0
votes

I have an application which runs an actor system with a supervisor that can receive messages via akka remoting. Messages that are sent from the remote actor system are case classes, example:

case class SupervisorStartChannel(channelName: String) extends SupervisorRequest

case class SupervisorShutdown() extends SupervisorRequest

Within my receive, I have the following:

def receive: Actor.Receive = LoggingReceive ({
    case SupervisorListChannels =>
      listChannels()

    case SupervisorReportComponents =>
      sender ! loadConfiguredComponents()

    case SupervisorStartChannel(channelName) =>
      sender ! startChannelByName(channelName)

    case SupervisorShutdown =>
      log.info("Shutdown received.")
      sender ! SupervisorAck
      context.system.terminate()

    case _ =>
      replayError(s"$supervisorName can't process an empty command.")

}: Receive) andThen metered.Receive

If I send a SupervisorShutdown from inside the same actor system where the supervisor is running, it enters the correct case, however when sending the SupervisorShutdown() from the remote system it enters the case _. While sending a SupervisorStartChannel(channel1) works perfectly.

EDIT: After running some tests I found that the issue comes from the serialization of that case class SupervisorShutdown() extends SupervisorRequest. Akka uses the default Java serializer for remoting and that is causing it.
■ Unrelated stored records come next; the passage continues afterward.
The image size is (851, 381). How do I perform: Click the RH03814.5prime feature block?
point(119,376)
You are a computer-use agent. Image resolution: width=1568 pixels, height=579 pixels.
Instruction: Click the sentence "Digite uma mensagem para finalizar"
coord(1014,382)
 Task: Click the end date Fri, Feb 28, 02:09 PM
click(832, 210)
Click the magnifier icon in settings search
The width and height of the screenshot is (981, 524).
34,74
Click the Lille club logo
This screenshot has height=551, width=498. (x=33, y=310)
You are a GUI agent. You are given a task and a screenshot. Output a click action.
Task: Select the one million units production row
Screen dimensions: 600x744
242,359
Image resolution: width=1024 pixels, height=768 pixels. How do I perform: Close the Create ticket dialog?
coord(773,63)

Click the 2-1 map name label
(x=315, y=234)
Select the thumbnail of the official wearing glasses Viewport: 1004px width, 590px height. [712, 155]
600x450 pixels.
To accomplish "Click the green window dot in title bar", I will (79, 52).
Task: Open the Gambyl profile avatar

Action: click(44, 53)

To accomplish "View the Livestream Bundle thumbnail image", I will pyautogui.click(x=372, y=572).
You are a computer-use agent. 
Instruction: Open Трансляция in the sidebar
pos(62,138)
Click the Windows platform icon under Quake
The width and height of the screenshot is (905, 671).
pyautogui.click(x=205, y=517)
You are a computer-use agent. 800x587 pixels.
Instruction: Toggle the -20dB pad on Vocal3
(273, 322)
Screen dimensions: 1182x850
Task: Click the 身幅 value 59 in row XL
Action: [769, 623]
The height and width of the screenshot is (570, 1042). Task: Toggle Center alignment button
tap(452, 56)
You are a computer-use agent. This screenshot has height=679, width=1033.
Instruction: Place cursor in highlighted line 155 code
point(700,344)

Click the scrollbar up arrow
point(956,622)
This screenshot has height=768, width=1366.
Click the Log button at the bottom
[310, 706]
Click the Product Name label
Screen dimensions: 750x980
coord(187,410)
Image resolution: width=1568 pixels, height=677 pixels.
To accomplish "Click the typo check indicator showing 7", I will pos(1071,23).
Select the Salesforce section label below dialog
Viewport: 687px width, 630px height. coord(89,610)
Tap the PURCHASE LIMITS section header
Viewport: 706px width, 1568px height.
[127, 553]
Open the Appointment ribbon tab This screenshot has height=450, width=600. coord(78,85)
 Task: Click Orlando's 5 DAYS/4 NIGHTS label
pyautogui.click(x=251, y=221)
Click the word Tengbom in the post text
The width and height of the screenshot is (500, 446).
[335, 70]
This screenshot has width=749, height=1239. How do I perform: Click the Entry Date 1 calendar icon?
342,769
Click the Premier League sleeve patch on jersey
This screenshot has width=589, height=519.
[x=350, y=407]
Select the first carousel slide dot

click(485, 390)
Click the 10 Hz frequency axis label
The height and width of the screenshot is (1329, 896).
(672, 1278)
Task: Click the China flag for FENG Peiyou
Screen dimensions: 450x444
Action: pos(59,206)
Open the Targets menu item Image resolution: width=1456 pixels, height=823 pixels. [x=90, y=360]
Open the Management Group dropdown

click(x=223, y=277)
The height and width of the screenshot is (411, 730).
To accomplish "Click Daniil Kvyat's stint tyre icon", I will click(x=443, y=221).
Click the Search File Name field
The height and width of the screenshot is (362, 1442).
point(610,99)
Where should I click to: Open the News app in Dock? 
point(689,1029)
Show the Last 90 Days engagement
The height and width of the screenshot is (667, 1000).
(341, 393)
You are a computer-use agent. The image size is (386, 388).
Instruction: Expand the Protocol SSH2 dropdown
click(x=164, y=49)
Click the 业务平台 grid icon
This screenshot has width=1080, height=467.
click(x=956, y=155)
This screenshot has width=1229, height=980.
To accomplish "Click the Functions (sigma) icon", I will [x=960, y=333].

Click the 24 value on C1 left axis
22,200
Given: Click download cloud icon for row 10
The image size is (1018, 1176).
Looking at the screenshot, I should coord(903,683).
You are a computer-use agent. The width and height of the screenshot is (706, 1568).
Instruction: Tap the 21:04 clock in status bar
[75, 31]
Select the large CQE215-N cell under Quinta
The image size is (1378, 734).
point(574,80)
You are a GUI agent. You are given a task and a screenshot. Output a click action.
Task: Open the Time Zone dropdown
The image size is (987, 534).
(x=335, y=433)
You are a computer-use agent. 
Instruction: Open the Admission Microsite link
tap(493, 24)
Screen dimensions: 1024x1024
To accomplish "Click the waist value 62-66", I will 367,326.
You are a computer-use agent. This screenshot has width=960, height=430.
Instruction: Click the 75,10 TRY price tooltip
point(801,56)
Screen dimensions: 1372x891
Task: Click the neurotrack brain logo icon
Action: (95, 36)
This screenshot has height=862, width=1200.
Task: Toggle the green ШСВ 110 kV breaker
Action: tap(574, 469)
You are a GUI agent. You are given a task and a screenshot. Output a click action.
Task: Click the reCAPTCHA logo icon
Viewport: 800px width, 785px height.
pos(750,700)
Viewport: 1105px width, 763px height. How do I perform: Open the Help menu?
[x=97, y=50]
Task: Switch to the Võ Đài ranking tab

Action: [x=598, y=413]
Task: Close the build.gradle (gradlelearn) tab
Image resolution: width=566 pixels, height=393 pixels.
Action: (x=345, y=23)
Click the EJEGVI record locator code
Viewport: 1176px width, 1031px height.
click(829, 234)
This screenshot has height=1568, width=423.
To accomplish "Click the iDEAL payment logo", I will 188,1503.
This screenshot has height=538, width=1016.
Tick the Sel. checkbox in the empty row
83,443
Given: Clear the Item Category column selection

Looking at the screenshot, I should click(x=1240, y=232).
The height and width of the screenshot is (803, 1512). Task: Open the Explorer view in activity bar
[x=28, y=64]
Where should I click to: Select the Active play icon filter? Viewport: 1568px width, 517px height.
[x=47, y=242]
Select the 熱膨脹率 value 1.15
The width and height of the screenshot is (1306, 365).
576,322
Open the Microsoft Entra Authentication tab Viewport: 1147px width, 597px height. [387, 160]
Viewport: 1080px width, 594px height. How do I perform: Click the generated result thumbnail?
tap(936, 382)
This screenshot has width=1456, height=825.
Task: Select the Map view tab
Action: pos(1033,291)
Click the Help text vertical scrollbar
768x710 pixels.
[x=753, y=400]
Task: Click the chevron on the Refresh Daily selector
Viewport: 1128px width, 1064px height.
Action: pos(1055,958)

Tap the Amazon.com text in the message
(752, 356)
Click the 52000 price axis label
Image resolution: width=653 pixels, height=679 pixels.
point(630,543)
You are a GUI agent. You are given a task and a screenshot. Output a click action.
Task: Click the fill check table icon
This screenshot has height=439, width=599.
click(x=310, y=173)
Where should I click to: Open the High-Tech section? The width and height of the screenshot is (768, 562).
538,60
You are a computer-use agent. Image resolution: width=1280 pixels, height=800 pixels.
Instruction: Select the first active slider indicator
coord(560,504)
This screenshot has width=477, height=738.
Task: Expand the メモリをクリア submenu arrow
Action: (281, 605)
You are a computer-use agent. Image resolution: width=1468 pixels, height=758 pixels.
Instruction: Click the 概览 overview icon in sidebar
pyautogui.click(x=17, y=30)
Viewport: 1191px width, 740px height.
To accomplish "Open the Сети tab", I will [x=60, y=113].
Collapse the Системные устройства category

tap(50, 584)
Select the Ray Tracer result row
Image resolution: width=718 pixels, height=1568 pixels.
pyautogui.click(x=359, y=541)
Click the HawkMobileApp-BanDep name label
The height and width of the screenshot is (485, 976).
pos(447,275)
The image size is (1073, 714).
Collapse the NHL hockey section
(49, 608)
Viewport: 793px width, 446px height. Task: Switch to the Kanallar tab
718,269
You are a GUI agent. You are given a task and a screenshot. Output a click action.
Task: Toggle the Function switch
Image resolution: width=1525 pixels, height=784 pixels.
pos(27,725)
Any idea what could be causing this?

1
Did you try to add brackets to your case clause: case SupervisorShutdown() => or use object instead of case class: object SupervisorShutdown? - dyrkin
@dyrkin yes I did, and since internal messages (within the same actor system) do work, makes me believe this is an issue with remoting. - Fede E.
After additional tests I found that this is an issue with the serializations. ActorSystem -> ActorSystem messages are being serialized. And since that case class SupervisorShutdown() extends SupervisorRequest is serialized with the default Java serializer is not being properly received. - Fede E.

1 Answers

-1
votes

As @dyrkin suggested, after running a couple tests, this was solved by using SupervisorShutdown() instead of SupervisorShutdown, and then matching also with the SupervisorShutdown().